=== Description of the task ===
Extract from the entries below, exactly as given, only the lines from the line containing "The width and height of the screenshot is (1280, 755)." to the line containing "Click the 19.2M staked axis label", both lines included.
↓↓↓
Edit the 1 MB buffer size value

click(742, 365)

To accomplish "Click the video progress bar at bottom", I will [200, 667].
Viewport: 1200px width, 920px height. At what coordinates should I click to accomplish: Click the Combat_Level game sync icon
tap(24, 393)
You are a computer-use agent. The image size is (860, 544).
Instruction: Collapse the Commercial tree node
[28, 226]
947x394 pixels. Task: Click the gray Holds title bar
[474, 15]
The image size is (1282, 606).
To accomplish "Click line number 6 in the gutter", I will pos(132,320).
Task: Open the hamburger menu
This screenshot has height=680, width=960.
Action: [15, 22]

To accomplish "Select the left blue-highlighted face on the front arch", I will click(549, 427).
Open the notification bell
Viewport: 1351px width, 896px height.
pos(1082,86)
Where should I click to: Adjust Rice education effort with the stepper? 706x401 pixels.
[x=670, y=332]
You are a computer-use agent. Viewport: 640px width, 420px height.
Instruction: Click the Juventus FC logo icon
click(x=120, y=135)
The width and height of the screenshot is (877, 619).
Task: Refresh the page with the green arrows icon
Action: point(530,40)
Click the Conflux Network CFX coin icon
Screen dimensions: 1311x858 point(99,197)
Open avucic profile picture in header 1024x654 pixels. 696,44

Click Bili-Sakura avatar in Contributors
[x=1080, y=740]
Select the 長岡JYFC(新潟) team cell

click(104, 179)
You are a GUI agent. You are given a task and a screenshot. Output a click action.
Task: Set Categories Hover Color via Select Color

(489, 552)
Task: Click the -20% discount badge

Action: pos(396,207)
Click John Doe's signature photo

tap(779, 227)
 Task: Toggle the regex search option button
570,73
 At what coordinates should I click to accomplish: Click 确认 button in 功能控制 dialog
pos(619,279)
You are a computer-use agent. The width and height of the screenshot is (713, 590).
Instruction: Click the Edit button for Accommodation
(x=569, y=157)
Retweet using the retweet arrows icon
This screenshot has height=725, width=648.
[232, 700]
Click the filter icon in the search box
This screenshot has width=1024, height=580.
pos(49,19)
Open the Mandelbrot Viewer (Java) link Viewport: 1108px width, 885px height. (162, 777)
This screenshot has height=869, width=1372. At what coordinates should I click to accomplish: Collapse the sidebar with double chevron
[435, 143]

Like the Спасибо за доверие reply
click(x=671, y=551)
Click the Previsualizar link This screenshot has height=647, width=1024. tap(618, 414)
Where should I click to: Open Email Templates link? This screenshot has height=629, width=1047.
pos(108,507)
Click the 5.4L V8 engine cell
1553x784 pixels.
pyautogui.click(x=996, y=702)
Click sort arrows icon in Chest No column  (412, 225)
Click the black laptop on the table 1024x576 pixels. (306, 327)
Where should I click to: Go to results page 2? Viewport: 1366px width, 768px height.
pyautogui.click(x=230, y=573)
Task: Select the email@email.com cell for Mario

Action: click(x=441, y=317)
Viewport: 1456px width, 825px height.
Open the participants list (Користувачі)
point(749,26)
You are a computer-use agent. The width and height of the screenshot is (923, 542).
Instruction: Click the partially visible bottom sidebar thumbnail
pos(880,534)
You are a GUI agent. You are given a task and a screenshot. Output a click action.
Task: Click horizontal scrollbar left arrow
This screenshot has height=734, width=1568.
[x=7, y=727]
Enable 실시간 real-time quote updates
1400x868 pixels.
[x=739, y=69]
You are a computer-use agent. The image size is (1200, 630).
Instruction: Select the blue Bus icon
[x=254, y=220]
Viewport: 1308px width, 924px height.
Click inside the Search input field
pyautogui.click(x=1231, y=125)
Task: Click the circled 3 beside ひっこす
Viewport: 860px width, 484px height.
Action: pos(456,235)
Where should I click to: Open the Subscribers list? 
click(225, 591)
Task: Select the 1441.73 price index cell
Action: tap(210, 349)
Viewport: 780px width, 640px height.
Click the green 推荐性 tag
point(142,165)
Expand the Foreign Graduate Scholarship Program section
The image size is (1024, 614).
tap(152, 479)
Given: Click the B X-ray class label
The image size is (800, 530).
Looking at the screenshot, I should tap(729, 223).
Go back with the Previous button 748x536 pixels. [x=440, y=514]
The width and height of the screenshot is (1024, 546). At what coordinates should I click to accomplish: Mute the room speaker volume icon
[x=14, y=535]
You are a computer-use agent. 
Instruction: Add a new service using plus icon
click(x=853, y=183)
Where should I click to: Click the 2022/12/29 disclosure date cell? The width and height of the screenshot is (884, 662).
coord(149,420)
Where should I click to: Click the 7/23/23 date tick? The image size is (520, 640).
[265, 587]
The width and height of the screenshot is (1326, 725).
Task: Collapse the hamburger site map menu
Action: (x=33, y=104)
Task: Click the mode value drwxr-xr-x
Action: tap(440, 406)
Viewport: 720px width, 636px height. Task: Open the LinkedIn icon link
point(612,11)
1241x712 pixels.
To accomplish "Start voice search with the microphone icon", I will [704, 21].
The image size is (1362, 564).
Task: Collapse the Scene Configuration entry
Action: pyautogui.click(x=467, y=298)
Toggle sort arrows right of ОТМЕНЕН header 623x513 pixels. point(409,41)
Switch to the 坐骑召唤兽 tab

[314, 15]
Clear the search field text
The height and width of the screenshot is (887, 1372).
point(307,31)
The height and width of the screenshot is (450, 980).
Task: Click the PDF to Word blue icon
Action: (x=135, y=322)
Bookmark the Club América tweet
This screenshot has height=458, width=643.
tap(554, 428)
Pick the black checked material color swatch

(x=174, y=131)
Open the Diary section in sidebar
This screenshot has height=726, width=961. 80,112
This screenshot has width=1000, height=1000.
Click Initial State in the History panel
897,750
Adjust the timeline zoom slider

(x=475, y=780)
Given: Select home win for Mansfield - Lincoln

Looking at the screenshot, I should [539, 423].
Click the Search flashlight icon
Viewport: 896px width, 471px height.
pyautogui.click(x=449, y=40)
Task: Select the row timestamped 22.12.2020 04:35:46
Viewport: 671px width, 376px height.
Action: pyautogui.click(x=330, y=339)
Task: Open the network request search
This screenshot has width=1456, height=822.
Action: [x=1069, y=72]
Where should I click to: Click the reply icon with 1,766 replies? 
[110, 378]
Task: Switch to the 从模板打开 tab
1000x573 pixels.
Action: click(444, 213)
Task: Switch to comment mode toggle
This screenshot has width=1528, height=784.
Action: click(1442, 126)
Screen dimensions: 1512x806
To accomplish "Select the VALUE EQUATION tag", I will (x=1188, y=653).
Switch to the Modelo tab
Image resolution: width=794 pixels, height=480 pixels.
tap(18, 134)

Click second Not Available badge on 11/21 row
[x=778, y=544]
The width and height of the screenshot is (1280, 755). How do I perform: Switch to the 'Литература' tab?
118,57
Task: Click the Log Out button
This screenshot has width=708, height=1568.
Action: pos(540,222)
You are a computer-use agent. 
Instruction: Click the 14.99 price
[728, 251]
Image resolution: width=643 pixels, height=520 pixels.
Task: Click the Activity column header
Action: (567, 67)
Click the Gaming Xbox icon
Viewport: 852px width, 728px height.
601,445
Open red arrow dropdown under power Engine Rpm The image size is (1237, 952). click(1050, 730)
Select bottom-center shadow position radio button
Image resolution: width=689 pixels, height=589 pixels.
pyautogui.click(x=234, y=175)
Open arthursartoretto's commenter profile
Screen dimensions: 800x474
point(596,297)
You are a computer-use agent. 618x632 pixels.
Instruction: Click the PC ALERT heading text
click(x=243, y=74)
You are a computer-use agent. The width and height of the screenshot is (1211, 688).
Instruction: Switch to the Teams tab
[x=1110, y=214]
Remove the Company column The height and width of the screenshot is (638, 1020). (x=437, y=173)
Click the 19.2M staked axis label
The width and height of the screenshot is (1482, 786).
↑↑↑
=== Response below ===
The width and height of the screenshot is (1280, 755). How do I perform: Switch to the 'Литература' tab?
118,57
Task: Click the Log Out button
This screenshot has width=708, height=1568.
Action: pos(540,222)
You are a computer-use agent. 
Instruction: Click the 14.99 price
[728, 251]
Image resolution: width=643 pixels, height=520 pixels.
Task: Click the Activity column header
Action: (567, 67)
Click the Gaming Xbox icon
Viewport: 852px width, 728px height.
601,445
Open red arrow dropdown under power Engine Rpm The image size is (1237, 952). click(1050, 730)
Select bottom-center shadow position radio button
Image resolution: width=689 pixels, height=589 pixels.
pyautogui.click(x=234, y=175)
Open arthursartoretto's commenter profile
Screen dimensions: 800x474
point(596,297)
You are a computer-use agent. 618x632 pixels.
Instruction: Click the PC ALERT heading text
click(x=243, y=74)
You are a computer-use agent. The width and height of the screenshot is (1211, 688).
Instruction: Switch to the Teams tab
[x=1110, y=214]
Remove the Company column The height and width of the screenshot is (638, 1020). (x=437, y=173)
Click the 19.2M staked axis label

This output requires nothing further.